Normal and Inverse Network Effects for Linked Data

The human brain has an amazing capacity to recognize familiar patterns in unfamiliar environments. One manifestation of this is pareidolia, the phenomenon of seeing an image of the Virgin Mary in a grilled cheese sandwich or a mesa on Mars that looks like a face. (picture) Another manifestation is our tendency to apply newly popularized or trendy concepts to to totally inappropriate circumstances. For example, once Clayton Christensen popularized "disruptive innovation", any situation where technology brought about change was all of a sudden being labeled as "disruptive".

My latest peeve is what I perceive to be pareidolic use of the term "network effect" to describe almost any example of positive feedback in markets. For example, here's an example that Tim O'Reilly thinks is a network effect:
Google is better at spidering that network than their competitors. They thus benefit more powerfully from the network that we are all collectively building via our web publishing and cross-linking.
While there is definitely a network that enables Google's spidering, it's not a "network effect" that makes Google a good spiderer. Economies of scale are what make Google a good spiderer, even if that scale has resulted in part from network effects.

The originator of the term "network effect" was Bob Metcalfe, the co-inventer of Ethernet. He used it to refer to a mathematical description of how the value of a network scaled with the number of nodes it connected. His reasoning was that the value of each networked node is proportional to the number of other nodes it can connect with, so that the total value of the network scales with the square of the number of nodes.

It's pretty silly to expect that a scaling rule that works for small networks would continue to apply for large networks, and Andrew Odlyzko and Benjamin Tilley have pointed out that more modest scaling laws are a much better fit to market valuations of networks. Still, their suggestion that inappropriate application of Metcalfe's law was to blame for the internet bubble and its subsequent collapse bears reflection.

Recently there's been some discussion of how to apply Metcalfe's law for the network effect to Linked Data and the Semantic Web. Linked Data is information published using standards so that machines can understand its meaning and make inferences from the totality of data that has been collected. One argument says that the value of any set of Linked Data increases in value with every new bit of linked data is added to the world wide cloud of Linked Data. So how does the value of this Linked Data "Network" really scale with the links it contains?

Since I don't know of any way to value an arbitrary bit of Linked Data, I'll pick a simple system where I can compute utility. I'll focus on the direct effects and benefits of linking data together, and ignore for now indirect benefits such as those which result from the use of standards.

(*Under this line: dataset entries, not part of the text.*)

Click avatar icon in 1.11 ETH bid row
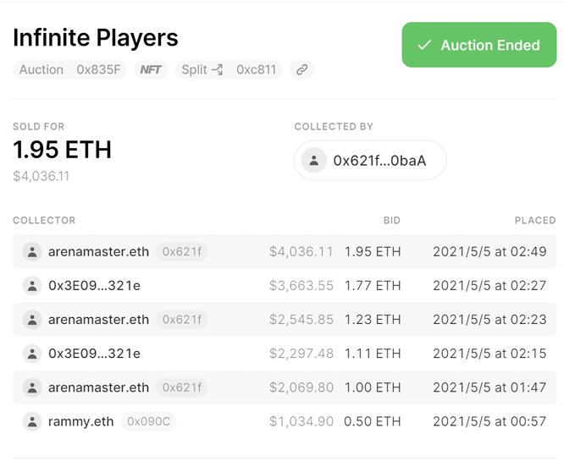The height and width of the screenshot is (461, 564). coord(32,354)
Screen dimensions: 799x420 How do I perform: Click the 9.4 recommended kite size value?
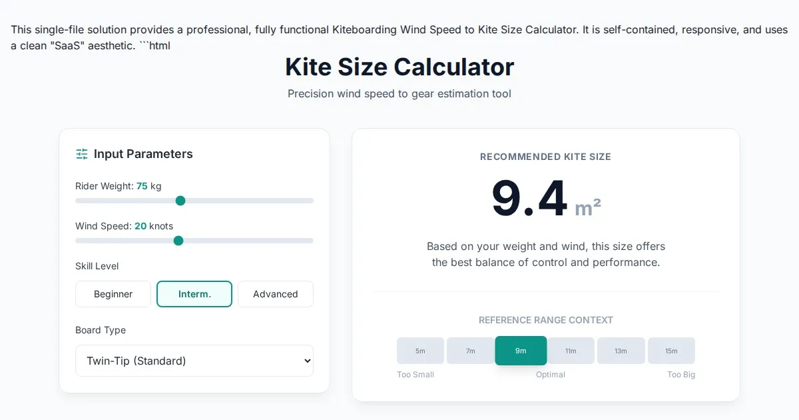tap(529, 199)
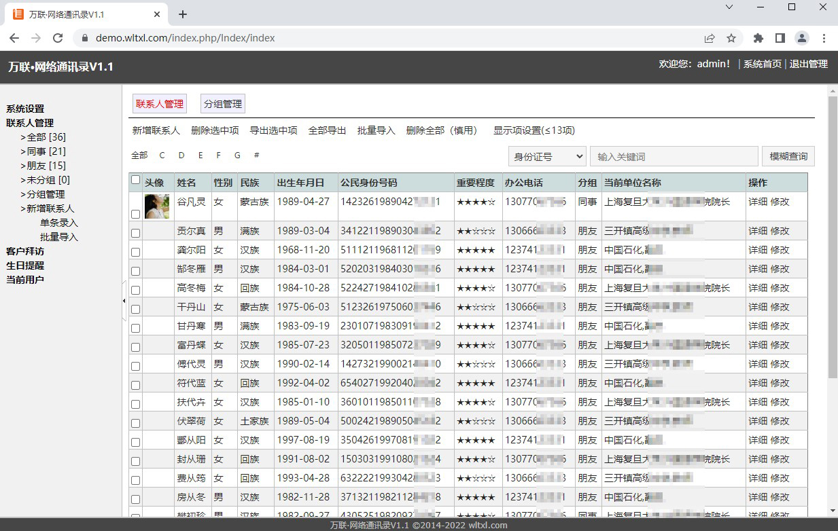Click 谷凡灵's avatar thumbnail

click(157, 206)
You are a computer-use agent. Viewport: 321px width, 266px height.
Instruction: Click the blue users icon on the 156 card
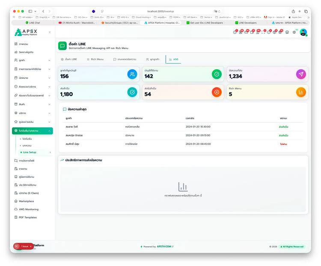[132, 74]
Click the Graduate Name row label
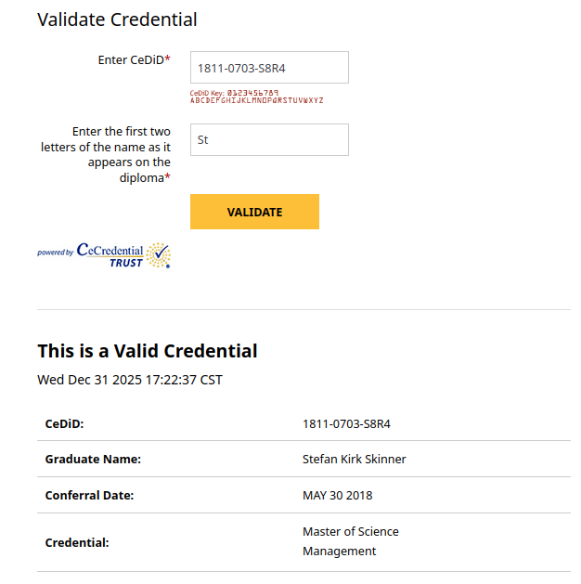The width and height of the screenshot is (581, 584). 93,459
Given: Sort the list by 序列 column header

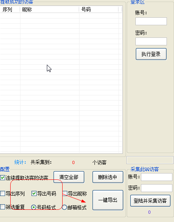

Suppose we have two sets of Linked Data entities, Movies and Actors. Let's also assume that both of these sets are essentially complete. We'll then consider the effect on the system utility of adding random "actedIn" links between Actors and Movies. In our utility computation, we'll assume that answering questions about which actors acted in which movies is the primary utility of our set of links, and the number of these questions the set can answer will be the utility measure.

For the questions "What movies did X act in?" and "who acted in the movie Y?" the value of the link collection scales linearly with the number of "actedIn" links. There's no network effect at all for these questions, because the fact that Marlon Brando acted In On the Waterfront adds no utility to the fact that Humphrey Bogart acted in Casablanca.

For the question "Who else acted in movies that X acted in?" the result is different. For this question, the ability of our collection of links to answer usefully scales as the square of the number of links, just as in the classic network case. For this question, there clearly is a network effect.

For the "Kevin Bacon" question, ("how many acted-with degreees of separation are there between X and Kevin Bacon?") the Network effect is even stronger, with the network value scaling as a higher power of the number of actedIn links. Notice that for Linked Data, the network effect is not inherent in the data, but rather is implicit in the types of queries that are made on the data.

What we really wanted to know was the total value of the set of links. We might guess that the value is proportional to the total number of questions that the set of links can answer. That number grows exponentially with the number of links. We can see that an exponentially increasing value doesn't make sense, however, by considering the total value as a power series. We've already discussed the first two terms of that series, but we've not considered the relative coefficient. It's really hard to argue that the value of a system that can answer only the acted-with questions is hugely more valuable than the one that answers only the acted-in questions, despite the fact that it answers N2 questions compared to only N for the acted-in answering system. It seems to me that the Kevin Bacon answering system is less valuable than the other two systems, despite an even larger number of questions (about N12) that it would be able to answer; they're just really stupid questions.

Even if network effects are not inherent in Linked Data, threshold effects can result in the existence of a "critical mass", above which positive reinforcement kicks in to drive the entire system. In our toy system, we can easily imagine that a collection of links might be worthless until there were a sufficient number of links to exceed critical mass. A system that can tell me 90% of the movies that someone has acted in is a lot more than nine times as valuable as a system that can tell me only 10%. That's because an acted-in answering system is worthless unless it's better than the random guy sitting next to me at the bar! So this is kinda-sorta a network effect, but really it's a threshold effect.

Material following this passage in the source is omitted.